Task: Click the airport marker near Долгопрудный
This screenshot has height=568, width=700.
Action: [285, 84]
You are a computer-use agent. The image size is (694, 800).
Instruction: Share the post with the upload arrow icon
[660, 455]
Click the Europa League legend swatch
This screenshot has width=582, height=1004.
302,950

══════

WHAT IS BEING ASKED:
Rewrite every line of the data above, requests included, and shift each coordinate in the answers by adding 92 to it.

RESULT OF THE EXERCISE:
Task: Click the airport marker near Долгопрудный
This screenshot has height=568, width=700.
Action: [377, 176]
You are a computer-use agent. The image size is (694, 800).
Instruction: Share the post with the upload arrow icon
[752, 547]
Click the Europa League legend swatch
This screenshot has width=582, height=1004.
394,1042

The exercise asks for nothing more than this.